Worried about my (25f) boyfriend (26m) choice in engagement ring – what can I do?

r/

Essentially, my boyfriend was showing me something on Amazon the other day and I saw a “keep shopping for” with an engagement ring.

It was kind of a surprise, but at the same time he’s made it clear that marriage is on his mind. I would absolutely say yes… but I feel superficial because my concern is the ring itself.

It’s priced at $20, and not at all the style I would ever choose for myself. I know money isn’t everything, but the thought of something so cheap makes me really upset. I don’t expect anything crazy, but I feel like a ring is a representation of the value of our relationship – I only want to be married once, so I intend to use the ring the rest of my life. A ring that price is less than we usually spend on dinner, and I would imagine would tarnish very quickly.

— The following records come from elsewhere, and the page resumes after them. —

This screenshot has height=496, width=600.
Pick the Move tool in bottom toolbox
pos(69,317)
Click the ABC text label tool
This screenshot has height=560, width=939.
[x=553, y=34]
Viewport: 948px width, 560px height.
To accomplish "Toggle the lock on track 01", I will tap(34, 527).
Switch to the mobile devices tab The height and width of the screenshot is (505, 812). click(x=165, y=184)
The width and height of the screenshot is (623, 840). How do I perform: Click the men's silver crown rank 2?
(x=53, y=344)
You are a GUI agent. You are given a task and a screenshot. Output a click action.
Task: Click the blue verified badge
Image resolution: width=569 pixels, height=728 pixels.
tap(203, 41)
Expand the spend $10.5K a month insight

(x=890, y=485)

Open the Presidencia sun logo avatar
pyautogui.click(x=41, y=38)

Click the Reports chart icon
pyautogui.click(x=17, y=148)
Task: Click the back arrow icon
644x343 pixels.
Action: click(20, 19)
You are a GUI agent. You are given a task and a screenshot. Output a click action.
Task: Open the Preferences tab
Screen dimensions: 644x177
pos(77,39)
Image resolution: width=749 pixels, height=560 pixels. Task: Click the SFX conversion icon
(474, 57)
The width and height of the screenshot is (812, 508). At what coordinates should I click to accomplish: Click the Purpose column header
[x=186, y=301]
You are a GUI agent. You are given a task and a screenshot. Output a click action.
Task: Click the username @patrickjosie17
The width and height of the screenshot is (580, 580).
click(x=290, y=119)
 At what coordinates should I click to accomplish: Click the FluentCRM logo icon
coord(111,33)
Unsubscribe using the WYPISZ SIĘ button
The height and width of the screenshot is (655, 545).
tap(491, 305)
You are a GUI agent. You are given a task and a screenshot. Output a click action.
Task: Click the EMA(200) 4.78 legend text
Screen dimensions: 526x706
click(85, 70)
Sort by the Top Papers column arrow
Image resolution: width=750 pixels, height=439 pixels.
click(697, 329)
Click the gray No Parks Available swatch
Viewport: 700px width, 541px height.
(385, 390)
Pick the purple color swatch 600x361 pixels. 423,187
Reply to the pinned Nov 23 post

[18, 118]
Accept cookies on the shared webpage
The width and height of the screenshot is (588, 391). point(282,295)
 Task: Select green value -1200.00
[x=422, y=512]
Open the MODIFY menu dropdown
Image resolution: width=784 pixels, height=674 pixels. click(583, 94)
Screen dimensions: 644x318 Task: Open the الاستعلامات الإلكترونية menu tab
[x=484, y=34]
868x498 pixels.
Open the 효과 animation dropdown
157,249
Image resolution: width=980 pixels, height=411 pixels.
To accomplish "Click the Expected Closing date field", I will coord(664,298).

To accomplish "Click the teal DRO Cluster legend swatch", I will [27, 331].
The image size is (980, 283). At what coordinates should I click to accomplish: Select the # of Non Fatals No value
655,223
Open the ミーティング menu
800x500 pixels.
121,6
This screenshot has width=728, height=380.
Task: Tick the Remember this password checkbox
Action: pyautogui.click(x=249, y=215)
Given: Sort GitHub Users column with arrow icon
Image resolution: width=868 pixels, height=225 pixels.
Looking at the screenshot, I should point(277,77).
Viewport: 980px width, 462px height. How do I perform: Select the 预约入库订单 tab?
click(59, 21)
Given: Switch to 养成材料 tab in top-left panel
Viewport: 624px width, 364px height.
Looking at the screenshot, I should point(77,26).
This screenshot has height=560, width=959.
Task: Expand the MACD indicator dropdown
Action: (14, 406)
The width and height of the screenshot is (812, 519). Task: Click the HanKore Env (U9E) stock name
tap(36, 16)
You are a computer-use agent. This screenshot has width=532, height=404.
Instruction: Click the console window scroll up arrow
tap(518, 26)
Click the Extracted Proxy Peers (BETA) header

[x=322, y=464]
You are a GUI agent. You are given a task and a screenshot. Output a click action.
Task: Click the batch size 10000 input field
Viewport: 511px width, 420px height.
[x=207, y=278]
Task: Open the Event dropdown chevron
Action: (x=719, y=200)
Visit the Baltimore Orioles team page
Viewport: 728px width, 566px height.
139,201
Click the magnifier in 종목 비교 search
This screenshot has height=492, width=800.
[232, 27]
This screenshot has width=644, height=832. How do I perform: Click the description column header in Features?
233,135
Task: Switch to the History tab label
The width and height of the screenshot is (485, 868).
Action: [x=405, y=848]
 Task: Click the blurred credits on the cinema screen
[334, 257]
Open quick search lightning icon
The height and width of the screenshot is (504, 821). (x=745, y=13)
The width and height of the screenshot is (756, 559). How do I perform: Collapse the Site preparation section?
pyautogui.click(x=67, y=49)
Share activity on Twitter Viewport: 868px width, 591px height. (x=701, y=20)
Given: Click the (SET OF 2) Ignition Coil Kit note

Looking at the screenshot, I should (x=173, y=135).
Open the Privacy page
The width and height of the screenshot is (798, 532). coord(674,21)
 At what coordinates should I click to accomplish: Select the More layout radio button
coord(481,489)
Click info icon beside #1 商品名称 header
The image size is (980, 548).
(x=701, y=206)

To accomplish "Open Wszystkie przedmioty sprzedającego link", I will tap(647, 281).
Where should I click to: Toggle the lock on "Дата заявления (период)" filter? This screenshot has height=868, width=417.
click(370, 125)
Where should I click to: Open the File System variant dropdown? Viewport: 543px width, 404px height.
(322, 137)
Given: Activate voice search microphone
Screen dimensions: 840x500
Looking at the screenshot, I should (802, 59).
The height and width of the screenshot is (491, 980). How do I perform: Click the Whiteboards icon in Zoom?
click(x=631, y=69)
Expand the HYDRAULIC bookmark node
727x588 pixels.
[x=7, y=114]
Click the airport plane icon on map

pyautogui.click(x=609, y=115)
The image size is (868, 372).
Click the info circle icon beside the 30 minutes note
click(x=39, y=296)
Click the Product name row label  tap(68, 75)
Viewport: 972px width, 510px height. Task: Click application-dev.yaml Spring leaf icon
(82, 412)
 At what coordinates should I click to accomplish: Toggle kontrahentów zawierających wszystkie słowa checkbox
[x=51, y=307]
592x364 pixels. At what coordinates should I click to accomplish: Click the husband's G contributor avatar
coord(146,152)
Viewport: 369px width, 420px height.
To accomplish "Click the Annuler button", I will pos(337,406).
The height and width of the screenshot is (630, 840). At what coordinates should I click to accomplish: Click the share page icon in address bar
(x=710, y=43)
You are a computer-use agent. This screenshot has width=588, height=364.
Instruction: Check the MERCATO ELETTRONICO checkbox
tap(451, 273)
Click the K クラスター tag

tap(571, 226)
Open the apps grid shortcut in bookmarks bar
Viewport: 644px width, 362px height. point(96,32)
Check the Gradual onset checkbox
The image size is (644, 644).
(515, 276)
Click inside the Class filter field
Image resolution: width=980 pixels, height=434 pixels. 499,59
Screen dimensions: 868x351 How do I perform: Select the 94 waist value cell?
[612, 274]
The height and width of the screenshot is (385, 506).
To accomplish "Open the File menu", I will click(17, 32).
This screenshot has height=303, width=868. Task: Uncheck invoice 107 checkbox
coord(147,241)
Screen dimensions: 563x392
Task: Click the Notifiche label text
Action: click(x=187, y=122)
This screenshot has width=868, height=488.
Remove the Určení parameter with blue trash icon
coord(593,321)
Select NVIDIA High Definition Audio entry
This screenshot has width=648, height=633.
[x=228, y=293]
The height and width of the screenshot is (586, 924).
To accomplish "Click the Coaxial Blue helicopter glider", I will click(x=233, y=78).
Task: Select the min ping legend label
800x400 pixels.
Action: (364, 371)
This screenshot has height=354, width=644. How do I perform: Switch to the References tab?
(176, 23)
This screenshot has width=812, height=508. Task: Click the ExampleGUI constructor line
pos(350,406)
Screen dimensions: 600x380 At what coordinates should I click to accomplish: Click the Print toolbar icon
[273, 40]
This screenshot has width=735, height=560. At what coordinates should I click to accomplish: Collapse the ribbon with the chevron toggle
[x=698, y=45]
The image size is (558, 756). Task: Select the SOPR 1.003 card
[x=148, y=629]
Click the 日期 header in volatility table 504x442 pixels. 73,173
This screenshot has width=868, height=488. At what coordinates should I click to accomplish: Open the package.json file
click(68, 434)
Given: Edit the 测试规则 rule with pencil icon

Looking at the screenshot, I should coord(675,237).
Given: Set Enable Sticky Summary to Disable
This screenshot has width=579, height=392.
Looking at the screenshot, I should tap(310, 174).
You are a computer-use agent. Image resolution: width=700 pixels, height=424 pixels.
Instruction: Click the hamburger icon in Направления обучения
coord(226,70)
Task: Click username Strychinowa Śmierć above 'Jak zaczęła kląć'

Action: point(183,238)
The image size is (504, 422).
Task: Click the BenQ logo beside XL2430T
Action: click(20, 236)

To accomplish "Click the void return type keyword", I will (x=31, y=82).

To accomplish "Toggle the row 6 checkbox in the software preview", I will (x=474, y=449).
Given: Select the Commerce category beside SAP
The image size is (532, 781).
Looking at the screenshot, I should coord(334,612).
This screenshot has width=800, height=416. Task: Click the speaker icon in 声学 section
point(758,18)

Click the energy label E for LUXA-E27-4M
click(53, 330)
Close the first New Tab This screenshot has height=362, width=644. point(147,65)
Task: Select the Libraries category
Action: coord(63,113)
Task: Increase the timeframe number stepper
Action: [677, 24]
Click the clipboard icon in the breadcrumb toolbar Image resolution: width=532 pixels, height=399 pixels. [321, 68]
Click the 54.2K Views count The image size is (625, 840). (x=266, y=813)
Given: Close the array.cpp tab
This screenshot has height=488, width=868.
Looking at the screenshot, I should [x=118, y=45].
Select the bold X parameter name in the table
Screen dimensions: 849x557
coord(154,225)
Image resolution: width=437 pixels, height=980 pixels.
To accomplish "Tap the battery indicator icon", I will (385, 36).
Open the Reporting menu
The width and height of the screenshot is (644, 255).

Even something that is $100-200 would be fine with me honestly. Or at least just in a style I like. Is this really vain of me?

For context, he already got me a promise ring when he asked me out – I had actually seen the exact one on Amazon previously and know it was $17. It’s not really the style I like and it didn’t fit, but the sentiment itself was so sweet I never complained. I really do wish he had resized it though – I have to wear it on my pinky finger because it’s too small. One of the small gemstones also fell out in the first few months. He was clear that he would replace this ring one day with an engagement ring, so I don’t feel the need to say anything at this point.

He swiped quickly on the Amazon page so I don’t think he knows I even saw it. My question is do I say something? Can I subtly mention what I like in a ring? For all I know he could have just been checking the options out there, and I’m jumping to conclusions. But I really would just hate to be disappointed when the time comes.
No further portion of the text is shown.